In this scenario, a governmental EMS provider sends funds to the state Medicaid agency, which then uses those dollars to draw down federal matching funds. The combined funds (local and federal) are distributed back to the participating providers as supplemental payments. States may use IGT programs based on average statewide costs (which requires cost reporting) or Average Commercial Rates (ACR). But these programs require formalization and an annual CMS approval to remain in place, making them more vulnerable to policy shifts.

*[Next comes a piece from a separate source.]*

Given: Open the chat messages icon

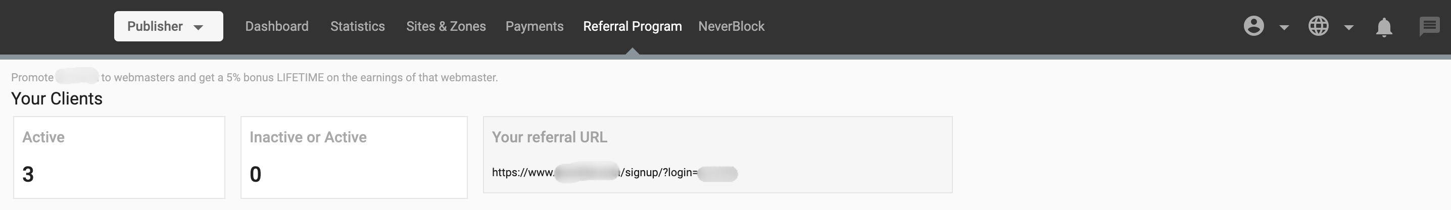Looking at the screenshot, I should [x=1430, y=26].
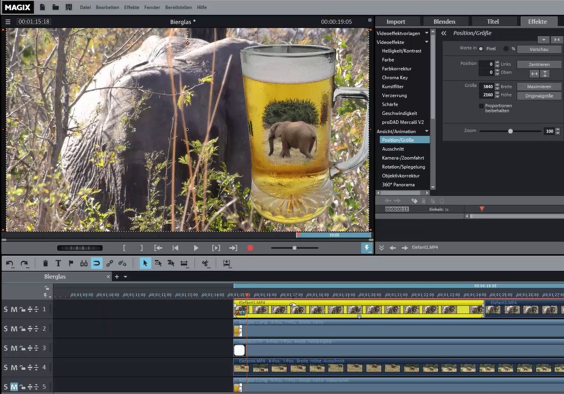564x394 pixels.
Task: Switch to the Blenden tab
Action: [444, 21]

Provider Tax Programs: Broader Access, Different Rules
Unlike CPE and IGT, provider assessment (tax) programs are available to ALL EMS agencies, including governmental, nonprofit and private for-profit. Under this model, EMS agencies are taxed based on a formula tied to transport number or percentage of revenue. The state uses those funds to draw down federal matching funds, which are then redistributed to providers in the form of enhanced payments. Providers receive supplemental payments proportional to their Medicaid transport volume, making this a potentially meaningful funding stream for high-volume providers.
Policy Impact: What Does the OBBBA Mean for EMS Supplemental Payments?
CPE Under the Microscope
The OBBBA doesn’t appear to directly target CPE programs, but they are under CMS scrutiny in terms of its interpretation of what counts as reimbursable costs for Medicaid patient transports. Historically, agencies could include readiness costs (staffing, ambulance maintenance, administrative support) in addition to the actual response cost and clearing the hospital. CMS is challenging that readiness piece. In some states like Texas, CMS audits have already excluded readiness costs, restricting the allowable cost to the time when the ambulance crew first comes in contact with a patient to when the patient is dropped at the hospital. This shift ignores the 24/7 readiness that is essential to serving Medicaid patients, even if the clock doesn’t start until patient contact. Without those substantial expenditures, the Medicaid patient could not call 911, receive immediate treatment, and be transported to the hospital. If readiness is excluded, local taxpayers will likely be left to fill the funding gap.
IGT: High Risk, Fast Changes
IGT programs are vulnerable to quick federal changes. CMS could decide to cap allowable costs (reimbursement) at the Medicare rate, which would lower supplemental payments, in many cases substantially. Because IGT programs require annual CMS approval, changes can happen fast with little time for agencies to adjust.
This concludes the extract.